Bunun acı neticesi de, insanların Allah’ın dini konusunda gevşeklik göstermesi, laubaliliğe düşmesi olmuştur. Öyle ya, şefaat ile kurtulma imkânı varken, taat ve takva konusunda titizlenmek olmazsa olmaz bir gereklilik olmaktan çıkmakta, “yapılması efdal olan davranış” kapsamına düşürülmektedir. Kur’an, Allah’ın insanlar için belirlediği sınırları (Hududullah’ı) gözetme, Hududullah’a tâbi olma konusunda insanlara son derece haşyet içinde bulunacakları bir bilinç ve hal ilmi kazandırırken, maalesef tarihsel süreçte şefaat inancı çerçevesinde oluşturulan anlayış, insanları Hududullah konusunda haşyetten, titizlikten alıkoyacak, onları dinleri konusunda yanılgıya düşürüp laubaliliğe sevk edecek ümniyye nitelikli temelsiz inanışlar olmuştur.

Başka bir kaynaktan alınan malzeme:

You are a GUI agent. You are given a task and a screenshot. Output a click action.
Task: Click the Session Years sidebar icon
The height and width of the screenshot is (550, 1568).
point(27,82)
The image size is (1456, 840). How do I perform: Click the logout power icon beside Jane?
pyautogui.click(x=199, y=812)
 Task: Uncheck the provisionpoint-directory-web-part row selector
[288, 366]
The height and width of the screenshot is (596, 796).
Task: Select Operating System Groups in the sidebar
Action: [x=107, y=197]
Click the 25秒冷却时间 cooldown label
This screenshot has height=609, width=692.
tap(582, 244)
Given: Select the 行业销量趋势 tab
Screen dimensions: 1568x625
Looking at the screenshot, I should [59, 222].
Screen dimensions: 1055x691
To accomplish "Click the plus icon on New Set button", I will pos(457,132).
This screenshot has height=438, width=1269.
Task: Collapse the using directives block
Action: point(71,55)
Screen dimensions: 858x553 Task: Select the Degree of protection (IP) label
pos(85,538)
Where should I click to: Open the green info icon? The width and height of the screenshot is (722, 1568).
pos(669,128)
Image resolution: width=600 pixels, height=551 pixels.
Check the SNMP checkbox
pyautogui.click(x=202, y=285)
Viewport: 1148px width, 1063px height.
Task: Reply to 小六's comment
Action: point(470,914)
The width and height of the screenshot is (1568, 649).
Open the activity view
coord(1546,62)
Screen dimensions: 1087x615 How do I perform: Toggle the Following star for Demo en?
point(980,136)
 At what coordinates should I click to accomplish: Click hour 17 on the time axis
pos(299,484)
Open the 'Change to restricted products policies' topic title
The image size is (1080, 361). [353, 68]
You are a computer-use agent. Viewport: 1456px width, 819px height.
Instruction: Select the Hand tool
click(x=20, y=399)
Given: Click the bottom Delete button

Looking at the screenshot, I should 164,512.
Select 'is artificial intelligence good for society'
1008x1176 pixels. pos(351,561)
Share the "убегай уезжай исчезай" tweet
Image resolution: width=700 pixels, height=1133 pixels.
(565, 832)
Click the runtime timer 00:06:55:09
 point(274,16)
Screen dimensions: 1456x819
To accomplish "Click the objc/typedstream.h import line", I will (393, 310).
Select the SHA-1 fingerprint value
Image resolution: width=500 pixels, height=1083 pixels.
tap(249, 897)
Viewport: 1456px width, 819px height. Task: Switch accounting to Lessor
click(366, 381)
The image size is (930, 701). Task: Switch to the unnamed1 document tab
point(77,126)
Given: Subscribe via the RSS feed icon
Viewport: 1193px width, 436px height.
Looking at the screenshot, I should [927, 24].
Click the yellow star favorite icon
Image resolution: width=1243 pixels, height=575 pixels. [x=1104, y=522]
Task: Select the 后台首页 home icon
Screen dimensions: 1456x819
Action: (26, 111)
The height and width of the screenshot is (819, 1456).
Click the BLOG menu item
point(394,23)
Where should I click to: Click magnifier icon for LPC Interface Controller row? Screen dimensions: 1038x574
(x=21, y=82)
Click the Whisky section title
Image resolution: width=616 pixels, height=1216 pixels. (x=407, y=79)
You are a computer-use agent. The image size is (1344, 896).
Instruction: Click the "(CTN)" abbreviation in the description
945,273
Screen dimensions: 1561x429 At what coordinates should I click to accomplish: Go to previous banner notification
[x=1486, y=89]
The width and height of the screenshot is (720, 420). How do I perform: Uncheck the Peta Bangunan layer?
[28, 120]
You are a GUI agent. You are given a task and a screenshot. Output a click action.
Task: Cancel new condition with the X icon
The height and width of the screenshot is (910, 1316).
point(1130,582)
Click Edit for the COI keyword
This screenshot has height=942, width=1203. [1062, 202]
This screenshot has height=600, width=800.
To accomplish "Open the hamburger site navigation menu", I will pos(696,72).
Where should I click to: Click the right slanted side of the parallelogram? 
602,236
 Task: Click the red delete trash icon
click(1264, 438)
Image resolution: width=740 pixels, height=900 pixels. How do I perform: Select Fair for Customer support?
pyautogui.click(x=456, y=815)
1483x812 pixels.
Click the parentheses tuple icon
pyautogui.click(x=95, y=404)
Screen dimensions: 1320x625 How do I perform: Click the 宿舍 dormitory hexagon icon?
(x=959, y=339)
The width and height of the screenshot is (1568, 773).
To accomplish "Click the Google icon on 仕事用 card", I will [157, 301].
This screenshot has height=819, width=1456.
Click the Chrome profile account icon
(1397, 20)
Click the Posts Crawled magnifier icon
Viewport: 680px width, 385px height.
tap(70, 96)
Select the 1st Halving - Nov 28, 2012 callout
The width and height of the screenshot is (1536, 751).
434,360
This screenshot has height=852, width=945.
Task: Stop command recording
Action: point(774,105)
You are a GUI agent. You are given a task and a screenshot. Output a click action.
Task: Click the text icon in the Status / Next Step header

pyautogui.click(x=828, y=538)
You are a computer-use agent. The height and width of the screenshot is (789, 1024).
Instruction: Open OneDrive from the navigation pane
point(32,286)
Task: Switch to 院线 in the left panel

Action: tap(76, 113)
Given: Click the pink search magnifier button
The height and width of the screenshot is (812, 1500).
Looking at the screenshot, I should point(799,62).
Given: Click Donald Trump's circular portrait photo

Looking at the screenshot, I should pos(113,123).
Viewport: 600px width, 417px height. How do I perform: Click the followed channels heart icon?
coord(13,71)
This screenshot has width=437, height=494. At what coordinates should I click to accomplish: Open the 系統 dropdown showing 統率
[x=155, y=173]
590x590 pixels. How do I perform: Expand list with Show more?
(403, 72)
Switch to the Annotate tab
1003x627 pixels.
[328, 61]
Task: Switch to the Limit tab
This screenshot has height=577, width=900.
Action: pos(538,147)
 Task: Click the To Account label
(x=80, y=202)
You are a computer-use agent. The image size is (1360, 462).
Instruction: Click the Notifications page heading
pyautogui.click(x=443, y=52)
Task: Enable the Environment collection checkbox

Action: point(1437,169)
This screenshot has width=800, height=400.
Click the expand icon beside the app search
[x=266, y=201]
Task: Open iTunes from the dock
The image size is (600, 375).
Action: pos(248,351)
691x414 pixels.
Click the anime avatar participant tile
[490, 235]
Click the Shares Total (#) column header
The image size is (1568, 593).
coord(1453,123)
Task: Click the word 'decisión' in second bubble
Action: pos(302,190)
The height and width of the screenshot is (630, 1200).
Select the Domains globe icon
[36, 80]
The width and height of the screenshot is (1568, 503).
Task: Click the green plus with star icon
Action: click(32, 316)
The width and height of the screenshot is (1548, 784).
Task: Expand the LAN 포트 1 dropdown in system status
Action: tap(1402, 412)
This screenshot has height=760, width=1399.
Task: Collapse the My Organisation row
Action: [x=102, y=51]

Yukarıda söz ettiğimiz gibi, Rabbimiz büyük günah işleyenlere ümit vermeyip, ancak büyük günahlardan kaçınmaları durumunda afva ve cennet mükâfatına nail olabileceklerini bildirirken, “şefaat” inanışı kapsamında büyük günah işleyenler de rahatlatılmış, adeta günahta devamlılığa teşvik edilmişlerdir.

Sözün burasında, tekrar Nisâ Sûresi 122-124. ayetleri, o ayetlerin doğrudan Kur’an’a iman iddiasında olan bizleri de muhatap alan hitabını hatırlamakta fayda vardır. O ayetler son derece sarih şekilde bize hatırlatıyor ve bizi bu gerçekten alıkoyacak, dinimiz konusunda yanılgıya düşürüp laubaliliğe sevk edecek her türlü ümniyyeden sakındırıyor ki, cenneti hak etmek veya (maazallah) cehenneme müstehak olmak ne bizlerin ne de Yahudi ve Hıristiyanların temelsiz inanışlarımız, karşılığı olmayan temennilerimiz ile değildir. Peki ne iledir? Açık ve net:

“…Kim bir kötülük işlerse ona karşılık cezalandırılır ve kendisi için Allah’tan başka ne bir dost ne de bir yardımcı bulabilir. Erkek olsun kadın olsun, iman etmiş olarak kim sâlih amel işlerse, onlar cennete girecek ve bir çekirdeğin sırtındaki tomurcuk kadar bile haksızlığa uğramayacaklardır.” (Nisâ, 4/123-124)

Dipnotlar

1. Bkz: Cum’a, 62/2
2. Bkz: A’râf, 7/157, 158
3. Rağıb el-Isfahani, Müfredat / Kur’an Kavramları Sözlüğü, “M-n-y” maddesi, Sh. 1017-1018, Çıra Yayınları
4. Rağıb el-Isfahani, a.g.e., sh. 1018
5. “Âyetlerimize iman edenler yanına geldiklerinde de ki: Size selam olsun. Rabbiniz rahmet etmeyi üzerine almıştır. Sizden kim bilmeden bir kötülük işler de, sonra arkasından tevbe eder ve durumunu düzeltirse bilsin ki Allah bağışlayıcıdır, rahmet edicidir.” (En’âm, 6/54, Ayrıca bkz: Tevbe, 9/71, A’râf, 7/156 vb.)
6. “Bu, onların; Ateş bize sayılı günlerin dışında dokunmayacaktır, demeleri yüzündendir. Uydurmakta oldukları şeyler onları dinleri hakkında yanılgıya düşürdü.” (Âl-i İmrân, 3/24)
7. “Kendilerine verdiğimiz Kitabı gereği gibi okuyanlar, işte ona iman edenler bunlardır. Kim onu inkâr ederse, artık onlar hüsrana uğrayanların ta kendileridir.” (Bakara, 2/121)
8. “Rabbinizden size indirilene (Kur’an’a) tâbi olun. O’nu bırakıp da başka dostların peşlerinden gitmeyin. Ne kadar da az öğüt alıyorsunuz.” (A’râf, 7/3)
9. Bkz: Mâide, 5/18
10. Bkz: Bakara, 2/80
11. Bkz: A’râf, 7/169
12. Bkz: Nisâ, 4/31, Necm, 53/32
13. Bkz: En’âm, 6/50, Ahkâf, 46/9 vb.

(Not: Bu makale, İktibas Dergisi'nin Ocak 2020 sayısında yayınlanmıştır.)